In the end, that made it all the more meaningful to the Cougars, whose journey to perfection was summed up - well, perfectly - by a teary-eyed Carmo moments after she emerged from an emotional locker room scene the depth of which only the players and coaches who were in there can fully understand.
"Exciting at first, emotional at the end," Carmo said of what went on postgame.
They completed it more with pure guts and determination than with textbook execution.
Struggling mightily against Hershey's aggressive, smothering zone defense and frankly in need of a stun gun to control its brilliant backcourt of sisters Victoria and Gabriela Blackburn, Palmyra never really settled in or settled down.
Never gave in, either.
Down 41-37 after Victoria Blackburn dropped in the last of her game-high 18 points with 2:30 left, the Cougars quickly rallied to tie behind four straight points from Tukis, then went ahead to stay when Carmo scored on a sweet lefty scoop shot/drive with 36 seconds to go.
"That was the type of game it was gonna be," said Palmyra coach Ron Berman. "I just knew it was gonna be a great game. I knew we wouldn't quit, and I knew they (the Trojans) don't get to be where they are without being a great team. I thought it was just a great high school basketball game."
Even the coach on the losing end, Hershey's Randy Gambelunghe, could find precious little to be troubled about after seeing his team (18-3, 14-2) play its own starring part in such a riveting production.
"That was a great high school basketball game," the Trojans' boss said, smiling. "In all honesty, I'm not disappointed. We gave it everything we got. I'm just so proud of the girls. We put it all out there. It didn't come out our way, but it could have."
Hershey certainly had things going its way for much of the night, led by the aforementioned zone that harassed Palmyra into 14 first-half turnovers and provided the confidence needed to deny the Cougars' dreams of 22-0.
Palmyra did lead 13-9 after the first quarter and managed to get to the half down just 22-20 with the aid of Carly Richardson's nine first-half points. And after back-to-back 3-pointers from Gabi Gundermann and Richardson (team-high 12 points) early in the third quarter, there was a sense that the Cougars may have weathered the storm.
But, sparked by the Blackburns, the Trojans sent Palmyra scurrying for umbrellas on the way to opening up a 33-28 lead after three quarters.
The Cougars refused to crumble, though, responding with a 7-0 run to open the fourth that culminated with a foul-line jumper by Carmo and a 35-33 lead with 4:01 left.

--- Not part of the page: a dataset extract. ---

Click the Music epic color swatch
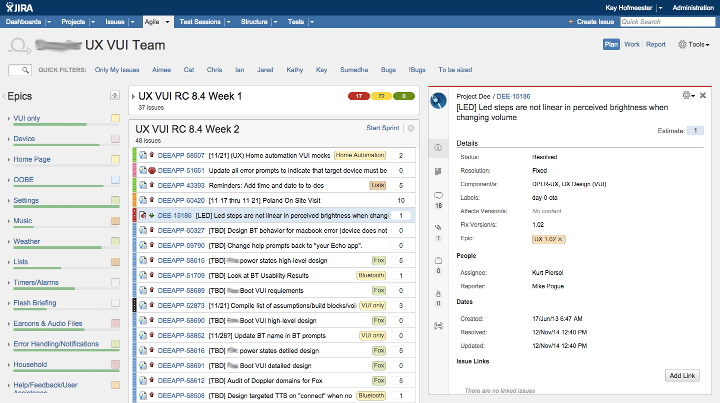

"We keep our composure in hard situations," Carmo said. "We felt the pressure, but we had each other's backs. In the end, we knew we had each other's backs."
And so they did. Though Hershey would put the contest back on its see-saw and grab the aforementioned 41-37 lead with 2:30 left, Palmyra made a series of plays down the stretch that defined its team-first mentality.
There was Gundermann's diving tip of a ball to Carmo seconds after she had committed an apparently costly turnover that would have led to an easy Hershey fastbreak.
There was Carmo's brilliant play off that hustling effort, a gorgeous no-look bounce bass to Tukis for the tying layup with 1:25 left. And, of course, Carmo's own daring drive through traffic that provided the winning points with barely half a minute left.
Finally, there was scrambling, leave-it-all-out there defensive play in the frantic waning seconds, which climaxed with Gabriela Blackburn misfiring on what would have been a game-winning "3" as the clock ticked toward all zeroes.
"It was just incredible," Carmo said of the feeling of exhilaration that came with the sound of the final buzzer. "Every single person on the bench felt the emotion. It just felt awesome, because we know that even the people not on the court, they feel it, too. It's part of team chemistry and chemistry's the most important thing."
Now it's on to the Mid-Penn tournament next week against a still undetermined opponent, and then to the District Three tournament, where Palmyra will likely be the top seed in AAA.
22-0 won't win the Cougars any games in the postseason, and that's OK with Berman. In his mind, what his team just accomplished is more difficult than any postseason title march could ever be.
"I'm different than most coaches," he said. "I think the season is the most important thing. Your season is eight weeks, your kids have to play two, three games a week and everybody's trying to beat you. And once you get to 8-0, 10-0 you have an extra target on your back, and you have to play well mentally and physically every night or you get beat."
Palmyra didn't get beat. Not once. Their coach knows why.
"This group," Berman said, "just plays all the time."